Usually I guess we think of “travel” as something people do.  But of course things travel, too, even more than people.

I am sitting here in my office and I’m just going to pick three things at random.  Let’s see--  I use my office for a lot of things—

OK.  My first object is a 5-pound weight that belongs to exercise stuff I use here in my office.   I see that it says “Made in China.”   It has several parts, each apparently made from a different substance, maybe metal, maybe even ceramic.  This odd object was handled by real people, there in China, real people with real lives, friends, a place to live, food preferences, and all the rest.   The materials from which it is made came originally from the earth in some way, and in some way that raw material was also processed by real people (who had wives and husbands and sweethearts!), to arrive at a factory in China, and from there, traveling over the water and the land, to a place of business, from which I ordered it (more travel), and now it lives with me, after all of its travels.

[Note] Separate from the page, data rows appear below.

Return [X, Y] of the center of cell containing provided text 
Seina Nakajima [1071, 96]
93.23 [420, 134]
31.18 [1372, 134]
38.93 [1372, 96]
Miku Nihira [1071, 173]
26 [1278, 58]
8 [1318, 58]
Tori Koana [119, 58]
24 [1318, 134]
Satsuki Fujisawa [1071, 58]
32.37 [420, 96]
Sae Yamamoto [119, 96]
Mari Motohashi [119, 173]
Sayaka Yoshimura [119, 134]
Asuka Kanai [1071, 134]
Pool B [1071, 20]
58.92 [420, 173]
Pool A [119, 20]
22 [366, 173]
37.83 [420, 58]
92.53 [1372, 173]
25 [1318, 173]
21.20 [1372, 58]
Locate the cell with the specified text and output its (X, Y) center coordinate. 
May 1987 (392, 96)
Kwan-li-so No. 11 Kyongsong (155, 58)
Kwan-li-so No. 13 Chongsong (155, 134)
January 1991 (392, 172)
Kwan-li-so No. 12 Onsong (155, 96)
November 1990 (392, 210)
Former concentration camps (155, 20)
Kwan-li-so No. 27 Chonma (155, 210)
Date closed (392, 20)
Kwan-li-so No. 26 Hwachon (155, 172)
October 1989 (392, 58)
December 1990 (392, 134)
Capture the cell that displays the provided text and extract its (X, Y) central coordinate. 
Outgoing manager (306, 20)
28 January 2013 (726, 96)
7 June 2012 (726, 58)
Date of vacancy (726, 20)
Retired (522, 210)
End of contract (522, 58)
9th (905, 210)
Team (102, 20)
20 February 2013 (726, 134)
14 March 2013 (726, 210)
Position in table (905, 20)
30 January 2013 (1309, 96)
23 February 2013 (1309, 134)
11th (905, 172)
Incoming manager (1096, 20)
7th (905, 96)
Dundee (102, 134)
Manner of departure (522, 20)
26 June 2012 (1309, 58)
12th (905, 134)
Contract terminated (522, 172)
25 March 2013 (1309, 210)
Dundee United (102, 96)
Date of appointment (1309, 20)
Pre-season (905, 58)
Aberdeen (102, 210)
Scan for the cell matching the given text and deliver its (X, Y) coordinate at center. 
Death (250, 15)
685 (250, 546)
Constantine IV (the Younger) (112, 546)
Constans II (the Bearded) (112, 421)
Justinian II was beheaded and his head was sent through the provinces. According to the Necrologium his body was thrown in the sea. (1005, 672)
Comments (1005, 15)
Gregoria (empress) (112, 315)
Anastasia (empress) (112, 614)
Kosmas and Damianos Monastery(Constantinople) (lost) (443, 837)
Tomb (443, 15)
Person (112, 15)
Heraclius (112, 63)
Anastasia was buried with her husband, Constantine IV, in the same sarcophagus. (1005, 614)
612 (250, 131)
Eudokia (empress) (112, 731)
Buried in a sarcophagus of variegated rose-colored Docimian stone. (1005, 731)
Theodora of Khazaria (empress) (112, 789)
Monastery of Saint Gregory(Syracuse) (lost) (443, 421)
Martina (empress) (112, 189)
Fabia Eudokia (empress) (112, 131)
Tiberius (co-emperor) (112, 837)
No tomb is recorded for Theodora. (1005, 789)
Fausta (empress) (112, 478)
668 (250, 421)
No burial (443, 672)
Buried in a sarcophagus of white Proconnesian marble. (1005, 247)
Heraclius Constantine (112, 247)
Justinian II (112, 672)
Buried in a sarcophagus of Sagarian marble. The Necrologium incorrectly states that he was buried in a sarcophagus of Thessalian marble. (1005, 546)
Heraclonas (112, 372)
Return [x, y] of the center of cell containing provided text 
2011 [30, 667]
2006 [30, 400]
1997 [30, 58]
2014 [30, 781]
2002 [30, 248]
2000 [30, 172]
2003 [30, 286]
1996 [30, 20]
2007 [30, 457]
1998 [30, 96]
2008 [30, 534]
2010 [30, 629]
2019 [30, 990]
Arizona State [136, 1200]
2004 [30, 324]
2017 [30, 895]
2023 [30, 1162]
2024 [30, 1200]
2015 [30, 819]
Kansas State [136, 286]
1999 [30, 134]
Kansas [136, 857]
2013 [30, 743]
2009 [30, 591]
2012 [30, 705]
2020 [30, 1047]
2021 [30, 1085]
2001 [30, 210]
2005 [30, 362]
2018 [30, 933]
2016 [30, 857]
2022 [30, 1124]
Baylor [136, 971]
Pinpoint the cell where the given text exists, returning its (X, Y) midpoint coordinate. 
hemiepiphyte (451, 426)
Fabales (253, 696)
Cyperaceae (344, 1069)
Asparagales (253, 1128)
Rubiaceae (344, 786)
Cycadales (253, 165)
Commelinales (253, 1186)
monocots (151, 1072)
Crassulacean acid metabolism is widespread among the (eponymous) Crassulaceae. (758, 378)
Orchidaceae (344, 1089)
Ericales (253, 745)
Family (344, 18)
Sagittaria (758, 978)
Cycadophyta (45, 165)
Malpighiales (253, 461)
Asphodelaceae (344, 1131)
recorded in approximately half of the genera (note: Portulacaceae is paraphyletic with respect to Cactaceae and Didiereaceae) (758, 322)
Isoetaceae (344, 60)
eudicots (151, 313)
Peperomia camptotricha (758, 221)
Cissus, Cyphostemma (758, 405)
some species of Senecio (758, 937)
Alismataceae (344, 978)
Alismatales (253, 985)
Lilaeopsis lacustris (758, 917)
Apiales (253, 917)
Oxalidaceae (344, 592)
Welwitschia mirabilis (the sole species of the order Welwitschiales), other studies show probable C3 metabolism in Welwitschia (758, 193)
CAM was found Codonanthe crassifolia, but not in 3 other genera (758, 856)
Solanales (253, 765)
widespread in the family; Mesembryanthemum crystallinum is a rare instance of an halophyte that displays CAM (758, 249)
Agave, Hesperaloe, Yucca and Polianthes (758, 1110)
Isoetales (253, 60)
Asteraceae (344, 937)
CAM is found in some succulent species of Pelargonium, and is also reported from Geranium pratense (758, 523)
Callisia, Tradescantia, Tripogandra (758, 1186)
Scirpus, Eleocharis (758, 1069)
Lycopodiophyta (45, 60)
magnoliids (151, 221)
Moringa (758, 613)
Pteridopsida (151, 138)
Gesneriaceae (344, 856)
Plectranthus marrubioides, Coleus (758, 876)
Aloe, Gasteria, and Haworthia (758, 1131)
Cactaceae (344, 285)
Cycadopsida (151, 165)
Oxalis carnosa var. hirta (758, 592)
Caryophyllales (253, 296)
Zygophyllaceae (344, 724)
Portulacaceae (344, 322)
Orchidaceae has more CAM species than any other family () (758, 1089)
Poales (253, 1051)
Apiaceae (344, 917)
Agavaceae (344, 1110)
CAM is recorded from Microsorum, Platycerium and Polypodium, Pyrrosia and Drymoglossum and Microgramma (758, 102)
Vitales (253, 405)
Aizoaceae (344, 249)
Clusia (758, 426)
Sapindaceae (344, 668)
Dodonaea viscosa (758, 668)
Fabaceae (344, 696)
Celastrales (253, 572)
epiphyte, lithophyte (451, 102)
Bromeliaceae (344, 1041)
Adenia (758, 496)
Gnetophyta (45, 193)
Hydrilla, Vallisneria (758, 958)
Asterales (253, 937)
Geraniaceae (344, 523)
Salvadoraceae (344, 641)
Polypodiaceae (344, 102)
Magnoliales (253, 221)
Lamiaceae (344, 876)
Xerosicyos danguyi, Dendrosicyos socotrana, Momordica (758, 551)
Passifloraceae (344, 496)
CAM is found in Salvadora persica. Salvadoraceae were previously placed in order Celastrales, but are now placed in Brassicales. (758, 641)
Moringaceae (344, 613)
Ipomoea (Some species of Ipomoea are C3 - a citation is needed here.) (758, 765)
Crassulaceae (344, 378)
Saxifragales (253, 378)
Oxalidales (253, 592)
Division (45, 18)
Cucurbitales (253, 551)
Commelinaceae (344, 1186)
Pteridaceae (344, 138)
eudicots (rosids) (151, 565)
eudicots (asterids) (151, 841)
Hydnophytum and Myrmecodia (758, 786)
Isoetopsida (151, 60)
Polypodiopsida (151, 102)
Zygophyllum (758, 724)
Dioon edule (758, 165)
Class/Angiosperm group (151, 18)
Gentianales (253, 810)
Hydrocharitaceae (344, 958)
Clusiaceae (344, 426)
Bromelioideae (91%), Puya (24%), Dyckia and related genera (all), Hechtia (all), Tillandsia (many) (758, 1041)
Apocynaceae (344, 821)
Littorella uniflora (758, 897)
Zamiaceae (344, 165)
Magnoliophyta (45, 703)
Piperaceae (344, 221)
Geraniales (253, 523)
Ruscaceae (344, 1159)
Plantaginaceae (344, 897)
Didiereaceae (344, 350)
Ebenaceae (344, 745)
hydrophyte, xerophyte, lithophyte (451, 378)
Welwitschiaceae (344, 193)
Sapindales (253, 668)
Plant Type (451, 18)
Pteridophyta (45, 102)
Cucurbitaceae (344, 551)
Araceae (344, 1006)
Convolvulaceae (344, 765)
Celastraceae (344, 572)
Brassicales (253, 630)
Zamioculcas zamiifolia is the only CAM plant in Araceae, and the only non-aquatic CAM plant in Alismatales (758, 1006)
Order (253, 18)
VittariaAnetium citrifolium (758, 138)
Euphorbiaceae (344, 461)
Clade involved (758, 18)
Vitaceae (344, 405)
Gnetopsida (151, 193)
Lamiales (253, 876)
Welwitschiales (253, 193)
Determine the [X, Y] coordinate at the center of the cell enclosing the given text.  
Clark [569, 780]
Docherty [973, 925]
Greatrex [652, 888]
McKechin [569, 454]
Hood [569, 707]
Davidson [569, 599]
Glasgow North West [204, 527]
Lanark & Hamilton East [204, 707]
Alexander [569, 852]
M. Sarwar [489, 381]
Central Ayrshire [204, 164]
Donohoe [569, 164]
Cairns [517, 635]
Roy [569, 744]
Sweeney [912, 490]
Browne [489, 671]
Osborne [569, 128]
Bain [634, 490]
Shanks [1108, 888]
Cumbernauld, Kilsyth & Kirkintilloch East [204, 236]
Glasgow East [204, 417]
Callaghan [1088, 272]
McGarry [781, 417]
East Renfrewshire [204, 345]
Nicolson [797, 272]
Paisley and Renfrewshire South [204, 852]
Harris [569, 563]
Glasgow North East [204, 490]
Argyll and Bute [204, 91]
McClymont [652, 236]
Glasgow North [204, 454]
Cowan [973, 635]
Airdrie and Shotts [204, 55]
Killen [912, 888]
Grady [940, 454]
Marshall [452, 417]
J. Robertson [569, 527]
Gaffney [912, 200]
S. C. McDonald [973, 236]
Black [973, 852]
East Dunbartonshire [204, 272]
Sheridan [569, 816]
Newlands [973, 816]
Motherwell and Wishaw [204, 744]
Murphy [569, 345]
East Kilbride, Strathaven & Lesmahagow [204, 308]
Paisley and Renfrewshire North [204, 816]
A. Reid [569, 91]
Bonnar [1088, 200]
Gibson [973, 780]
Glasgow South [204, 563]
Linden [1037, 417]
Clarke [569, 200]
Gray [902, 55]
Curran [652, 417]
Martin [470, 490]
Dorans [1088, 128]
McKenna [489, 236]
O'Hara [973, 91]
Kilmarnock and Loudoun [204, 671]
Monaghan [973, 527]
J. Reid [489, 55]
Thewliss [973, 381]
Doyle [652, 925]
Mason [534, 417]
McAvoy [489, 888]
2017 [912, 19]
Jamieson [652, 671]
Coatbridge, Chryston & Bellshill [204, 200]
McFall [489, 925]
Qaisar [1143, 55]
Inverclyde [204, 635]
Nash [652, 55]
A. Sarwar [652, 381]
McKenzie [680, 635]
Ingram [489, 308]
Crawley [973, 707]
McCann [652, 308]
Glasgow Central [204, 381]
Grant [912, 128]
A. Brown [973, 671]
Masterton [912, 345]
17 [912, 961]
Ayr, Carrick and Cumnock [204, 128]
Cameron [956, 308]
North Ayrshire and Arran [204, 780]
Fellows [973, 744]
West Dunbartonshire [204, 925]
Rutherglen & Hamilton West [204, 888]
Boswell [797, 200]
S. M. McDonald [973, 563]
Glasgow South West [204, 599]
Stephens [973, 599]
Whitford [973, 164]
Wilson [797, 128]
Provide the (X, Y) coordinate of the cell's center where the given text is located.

Then there is a box with a set of printer inks.  The ink cartridges were made in Japan, and the box they came in was printed in the USA.   The box itself came from trees, if you go back to its beginning.  I wonder what kind of tree, and where the trees grew, and what animals made homes in them?  Then of course there are the inks and their different dyes, and the plastic of the cartridges in which they come, and the tape that covers up the opening to the ink, and all those little bits and pieces that you are certainly familiar with.  Where did they come from, and how did they get to Japan, and where exactly is the factory in which they are assembled?   The plastic stuff began many millions of years ago as living things.   There’s an image to conjure with!  Time travel!

Finally, here is a boxed set of all the organ works of Johann Sebastian Bach.   There are 17 CDs.   They were both made and printed in Germany, but the performances are copyrighted by a company in London.   There’s plastic again, and a box.  This precious object, its materials and its makers, has reached my little office through space, time, and imagination. 

Think of our unimaginably-distant and only vaguely human ancestors, and their clever inventions.   Slowly, slowly, those inventions crept across the world, traveling by land and water, at first carried in the hands and minds of those humans.  Now, in our time, our things travel so swiftly around this planet, stretching from person to person and place to place in a net of stupendous complexity.

So take a look around wherever you are reading this.  How many strands of the net do you hold?